As a threshold matter, while the County Defendants initially maintained Rule 15 governs, their reply memorandum appears to concede Rule 16 governs. The Court's July 29, 2021 scheduling order set a “deadline to move to amend” which indisputably had passed when Defendants filed the instant motion. (Dkt. No. 128.) “[A] party seeking to amend [a] pleading after [the] date specified in [the] scheduling order must first show ‘good cause' for amendment under Rule 16(b), then, if ‘good cause' be shown, the party must demonstrate that amendment was proper under Rule 15.” Johnson v. Mammoth Recreations, Inc., 975 F.2d 604, 608 (9th Cir. 1992) (citation omitted). Accordingly, Defendants must meet Rule 16's standard to modify the scheduling order, followed by Rule 15's standard to amend their answer. Johnson, 975 F.2d at 608.

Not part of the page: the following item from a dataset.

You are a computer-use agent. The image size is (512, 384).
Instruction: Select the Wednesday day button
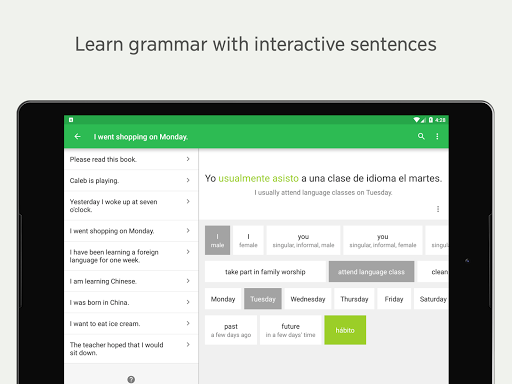(x=308, y=299)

A. Good Cause to Amend Under Rule 16(b)

Under Rule 16(b), a party seeking leave to amend must demonstrate “good cause” for doing so. Fed.R.Civ.P. 16(b). “Rule 16(b)'s ‘good cause' standard primarily considers the diligence of the party seeking the amendment,” and “[i]f that party was not diligent, the inquiry should end.” Johnson, 975 F.2d at 609. Although the Court may consider prejudice to the opposing party, “the focus of the inquiry is upon the moving party's reasons for seeking modification.” Id.

Defendants insist they have been diligent in moving to amend because their new counsel acted expeditiously upon reviewing the pleadings and discovering prior counsel had not included certain affirmative defenses in the answer. In particular, the County Defendants emphasize that within two weeks of new counsel substituting in they notified the Court of their intent to move to amend, and they filed their motion to amend a week later after Plaintiffs declined to stipulate to amendment. (Dkt. Nos. 287; 291.) Plaintiffs maintain Defendants were not diligent because they do not seek to amend based on new information not previously available; that is, the basis for these affirmative defenses has existed since the inception of this action.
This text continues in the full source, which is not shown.